La Saint Valentin approche et avec elle l'horrible sentiment de ne pas être comme les autres car célibataire.
Dans les années 90, toutes mes copines et moi étions célibataires et ça ne choquait personne. Forcément, on était jeunes. Quand on a 18 ans, c'est beaucoup moins gênant vis-à-vis de la société, c'est même normal.
Pour ma part, dans les années 90, j'attendais le Prince Charmant, avec une vision romantique du monde. Je chantais : "You are sunlight and I moon" ou encore "Le coeur au bonheur, êtes-vous le prince que j'attendais ?" en attendant avec impatience le jour où je le chanterais à quelqu'un de réel, et pas à mon poster de River Phoenix (sans parler de mes parents qui subissaient l'Original London Cast de
Miss Saigon en boucle et ont vite compris qu'il ne s'agissait pas d'un CD de musique traditionnelle vietnamienne).

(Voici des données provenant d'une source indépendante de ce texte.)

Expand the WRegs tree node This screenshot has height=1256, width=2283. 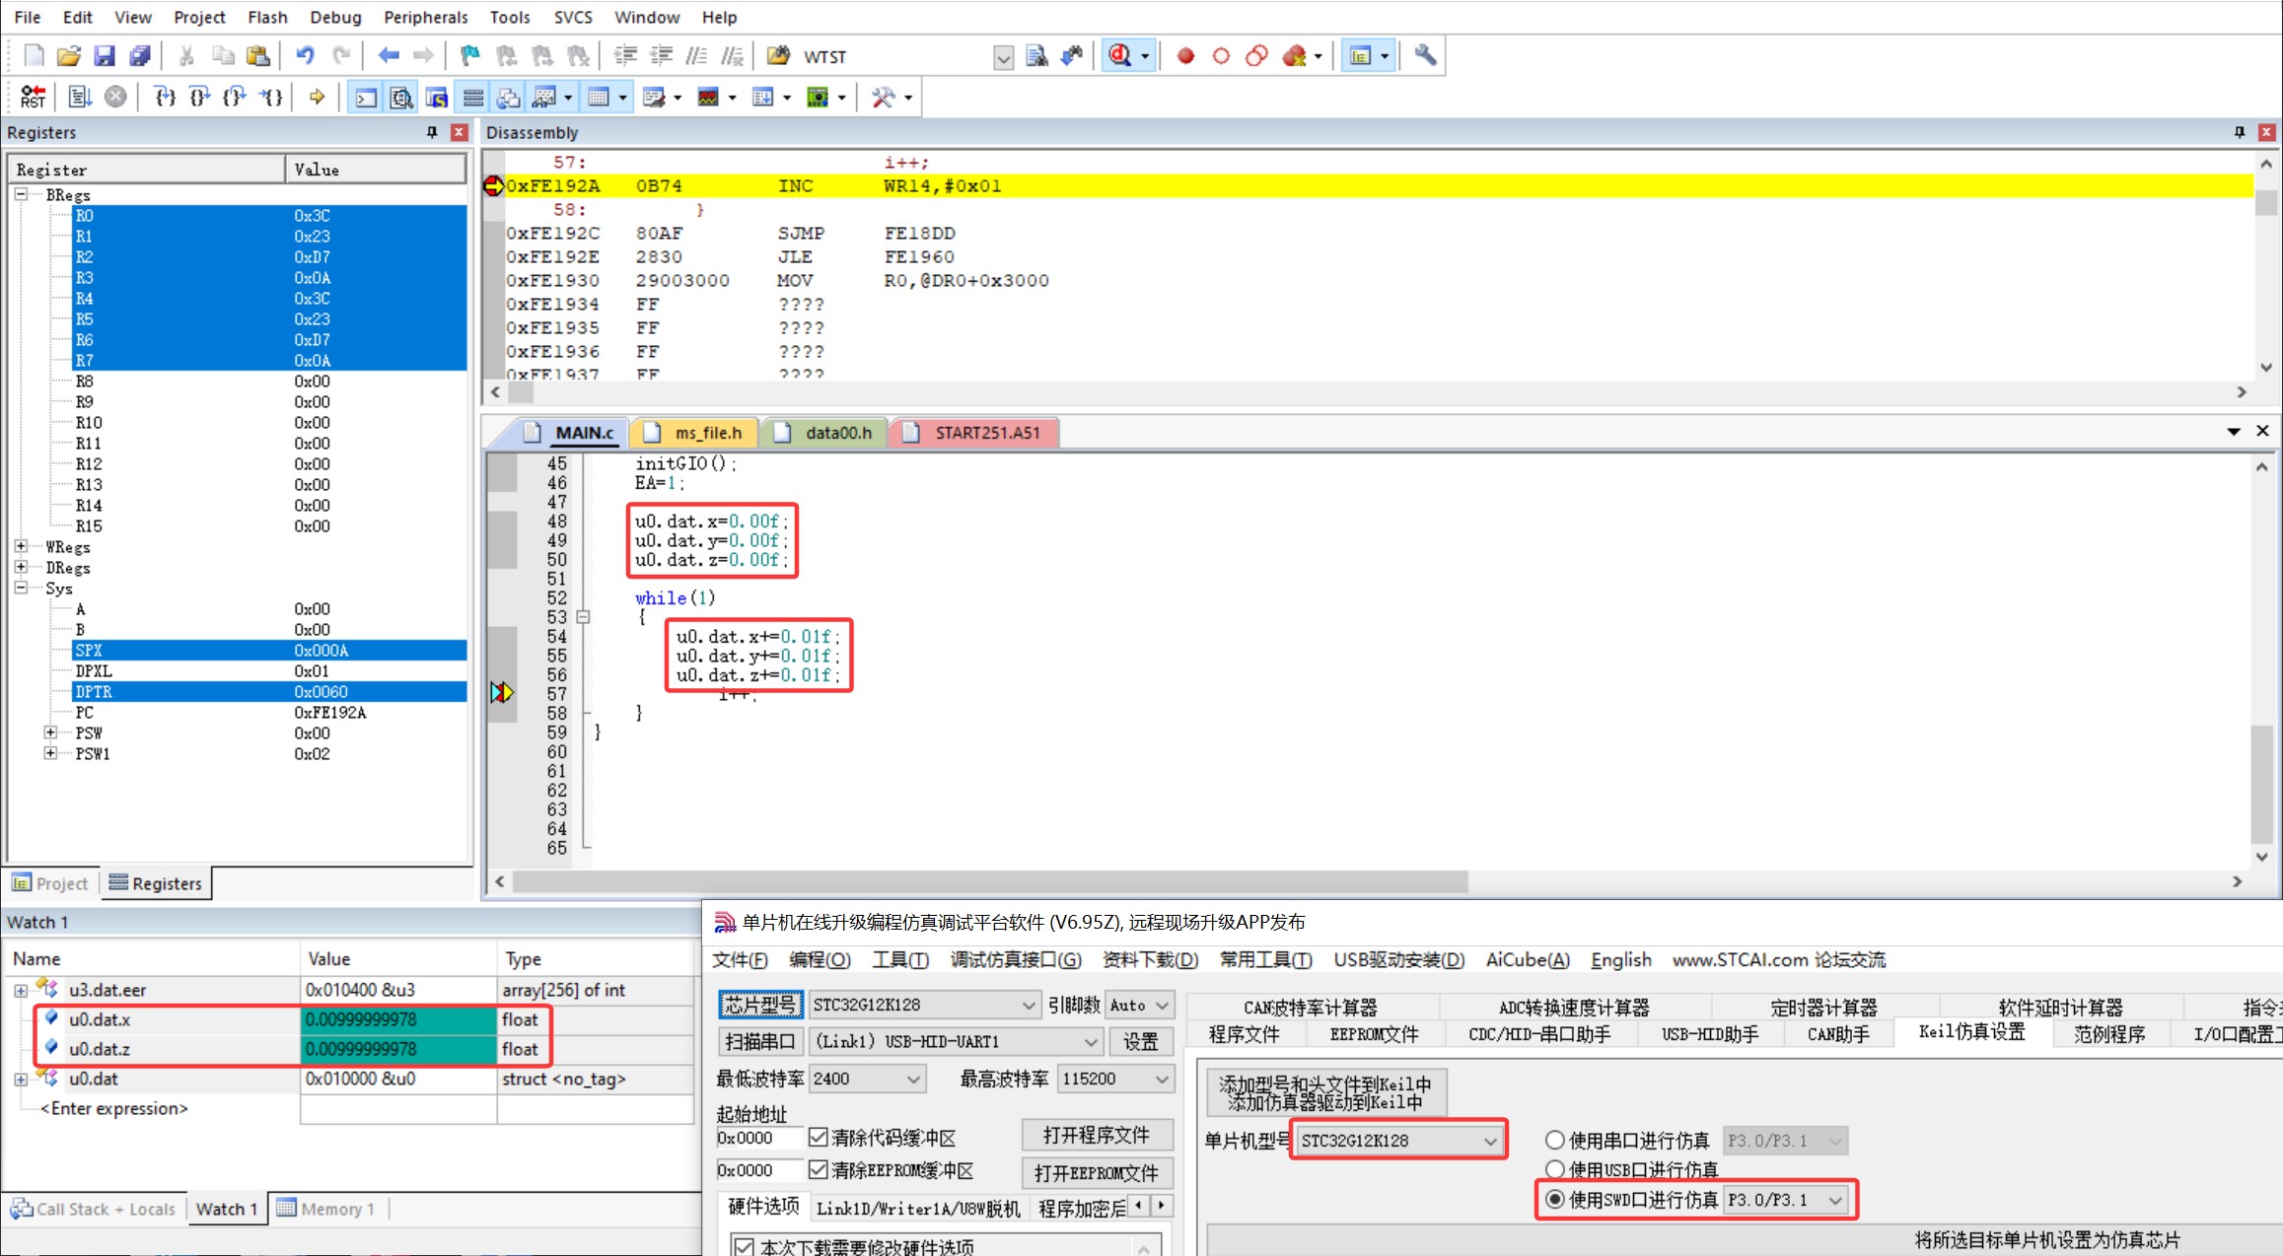(x=21, y=547)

J'étais jeune. J'étais bête.
Puis vint le nouveau millénaire entamé sous d'inquiétants auspices. Le monde entrait dans l'ère du speed dating, de Meetic et des soirées Sex & The City. Le mot d'ordre était : consommation. Même le théâtre musical s'y mettait. Andrew Lloyd Webber remettait au goût du jour son
Tell Me On A Sunday à l'ère du virtuel. Broadway ne voulait plus des grandes sagas épiques et romantiques. Le retour était à la comédie avec des personnages qui s'écriaient fièrement "I'm a big girl now !" ou encore "Flaunt it !". Et à la radio, on entendait :
"Nous-on-fait-l'amour-on-vit-la-vie-on-se-fout-pas-mal-de-la-morale-na-na-na-na-nère". Bref, il fallait s'amuser et personnellement, il n'a pas fallu me le dire deux fois.
Et puis, nous voilà quasiment à la fin d'une décennie. Bientôt, nous entrerons dans les années 10 et je suis quasiment la seule célibataire de mon groupe de copines des années 90.
Aujourd'hui, je ne considère plus "Sun & Moon" comme étant la chanson "trop cool romantique". Je ne m'identifie plus à Lea Salonga, désormais mariée et mère.
Aujourd'hui, j'écoute la BO de
Sweeney Todd et je m'identifie à Johnny Depp. J'écoute sa voix grave chanter des mots d'amour à ses rasoirs ("My Friends") et je pense à ça quand j'empoigne mon Bic Lady sous la douche.
Alors, oui, l'eau a coulé sous les ponts, le temps est passé, et on a tous changé.
Ce qui reste rassurant, c'est qu'il y aura toujours le théâtre musical pour nous accompagner dans chaque étape de nos vies, que ce soit dans nos rêves, nos espoirs, ou nos désillusions.